Torstein Einang Eckhoff (5 June 1916 – 17 April 1993) was a Norwegian civil servant and professor of law at the University of Oslo.

==Personal life==
He was born in Vestre Slidre Municipality as the son of shipmaster Trygve Eckhoff (1884–1957) and his wife Sigrid Einang (1886–1971). He was a brother of designer Mathias Gerrard Eckhoff, a second cousin of jurist Ernst Fredrik Eckhoff and actor Johannes Eckhoff, and a grandnephew of architect Niels Stockfleth Darre Eckhoff. In 1941 he married psychologist Eva Bergliot Råness (1921–1991). They resided at Eiksmarka.

==Career==
Eckhoff finished his secondary education in 1934, and enrolled in law studies at the University of Oslo. He graduated with the cand.jur. degree in 1938, and worked as a deputy judge on the island of Senja until 1940. He then became a lecturer of law, and released several books during World War II. His 1945 book Rettskraft earned him the dr.juris degree in 1947. In 1945 he was hired in the Ministry of Justice and the Police, where he was promoted to assistant secretary after one year.

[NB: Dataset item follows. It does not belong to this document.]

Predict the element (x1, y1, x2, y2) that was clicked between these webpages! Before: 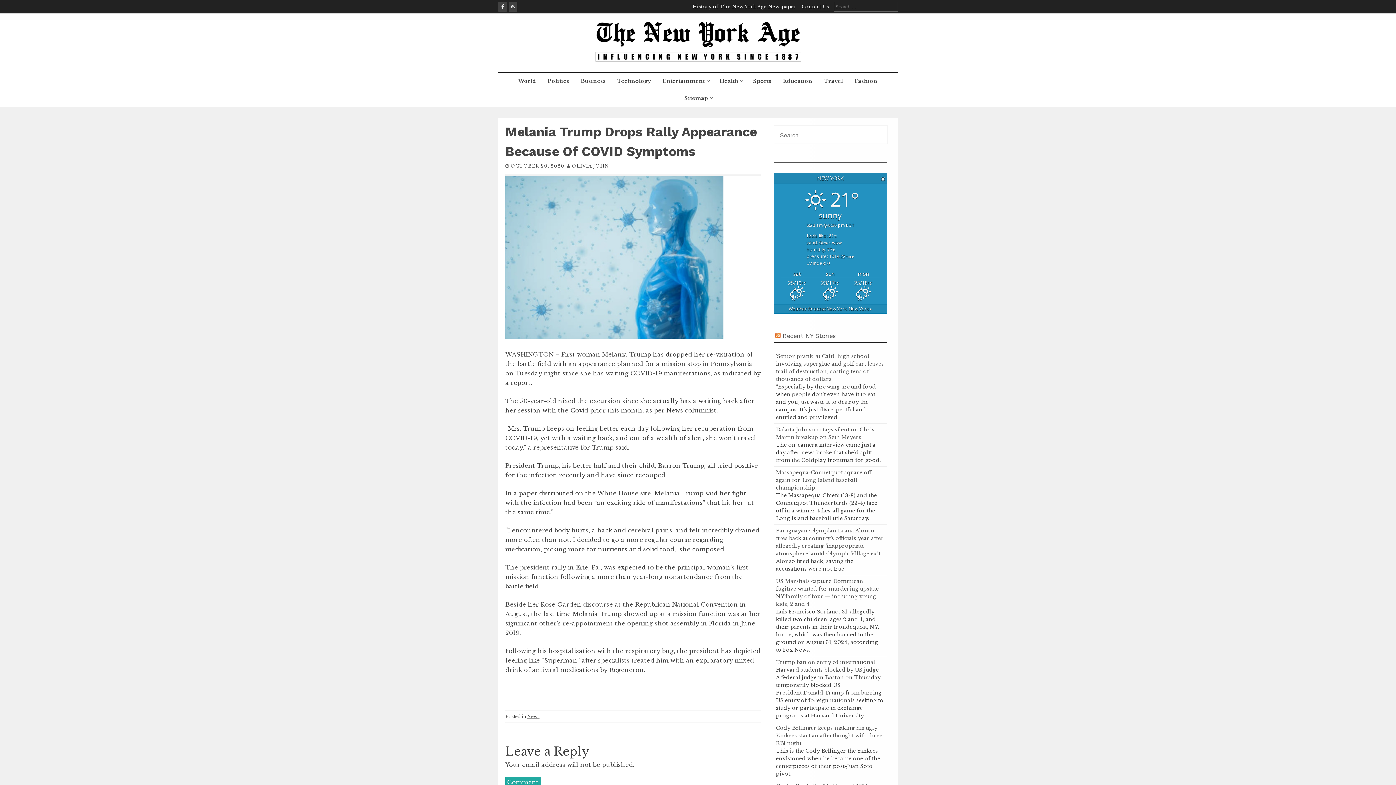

He spent a period from 1947 to 1948 in the United States; this resulted in the book Rettsvesen og rettsvitenskap i USA (1953).

In 1953 he left the Ministry of Justice, being appointed as a lecturer at the University of Oslo. He was a member of the Norwegian Academy of Science and Letters from 1955, and was promoted to professor of jurisprudence in 1957. He retired in 1986. Among the books he wrote are Rettskildelære (1971) and Forvaltningsrett (1978). The latter has since his death been updated and edited by Eivind Smith, while the former is taken care of by Jan E. Helgesen. Both books are still important parts of the curriculum at the University of Oslo. Eckhoff was also known for cooperating with law sociologist Vilhelm Aubert and philosopher of law Nils Kristian Sundby. He held honorary degrees at the University of Bergen, the Stockholm University and the University of Turku, and a festschrift was issued for his seventieth birthday.

Regarded as Norway's leading authority on European Community law, Eckhoff was known for his work outside of academica as an opponent of Norwegian membership in the community, later the European Union. He referred to the European Economic Area agreement as "a constitutional catastrophe", and played an important role in the debate leading up to the Norwegian rejection in the Norwegian European Union membership referendum of 1994. However, he did not live to see the result as he died in April 1993 in Copenhagen.